Весна, весенний вечер, старушки на лавочках, низкие заборы, волосатые ветлы. Винно-зеленое, слабого настоя, некрепкое, бледное небо, пыль, родина, сухие, щепящиеся голоса. Сухие, как щепки, звуки и, вся в их занозах, – гладкая, горячая тишина.
Навстречу – человек по дороге, тот самый, которого естественно было встретить. На радостях она твердит, что вышла к нему одному. Отчасти она права. Кто несколько не пыль, не родина, не тихий весенний вечер? Она забывает, зачем вышла, но про то помнят ее ноги. Он и она идут дальше. Они идут вдвоем, и чем дальше, тем больше народу попадается им навстречу. И так как она всей душой любит спутника, то ноги немало огорчают ее. Но они несут ее дальше, он и она едва поспевают друг за другом, но неожиданно дорога выводит на некоторую широту, где будто бы малолюднее и можно бы передохнуть и оглянуться, но часто в это же самое время сюда выходит своей дорогой ее далекий брат, и они встречаются, и что бы тут ни произошло, все равно, все равно какое-то совершеннейшее «я – это ты» связывает их всеми мыслимыми на свете связями и гордо, молодо и утомленно набивает медалью профиль на профиль.
Начало апреля застало Москву в белом остолбененьи вернувшейся зимы. Седьмого стало вторично таять, и четырнадцатого, когда застрелился Маяковский, к новизне весеннего положенья еще не все привыкли.
Узнав о несчастьи, я вызвал на место происшествия Ольгу Силлову. Что-то подсказало мне, что это потрясенье даст выход ее собственному горю.

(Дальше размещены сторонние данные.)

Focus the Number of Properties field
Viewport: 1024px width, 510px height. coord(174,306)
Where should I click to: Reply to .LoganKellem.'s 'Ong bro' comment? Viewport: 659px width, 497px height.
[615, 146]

Между одиннадцатью и двенадцатью все еще разбегались волнистые круги, порожденные выстрелом. Весть качала телефоны, покрывая лица бледностью и устремляя к Лубянскому проезду, двором в дом, где уже по всей лестнице мостились, плакали и жались люди из города и жильцы дома, ринутые и разбрызганные по стенам плющильною силой событья. Ко мне подошли Я. Черняк и Ромадин, первыми известившие меня о несчастьи. С ними была Женя. При виде ее у меня конвульсивно заходили щеки. Она, плача, сказала мне, чтобы я бежал наверх, но в это время сверху на носилках протащили тело, чем-то накрытое с головой. Все бросились вниз и спрудились у выхода, так что когда мы выбрались вон, карета скорой помощи уже выезжала за ворота. Мы потянулись за ней в Гендриков переулок.
За воротами своим чередом шла жизнь, безучастная, как ее напрасно называют. Участье асфальтового двора, вечного участника таких драм, осталось позади.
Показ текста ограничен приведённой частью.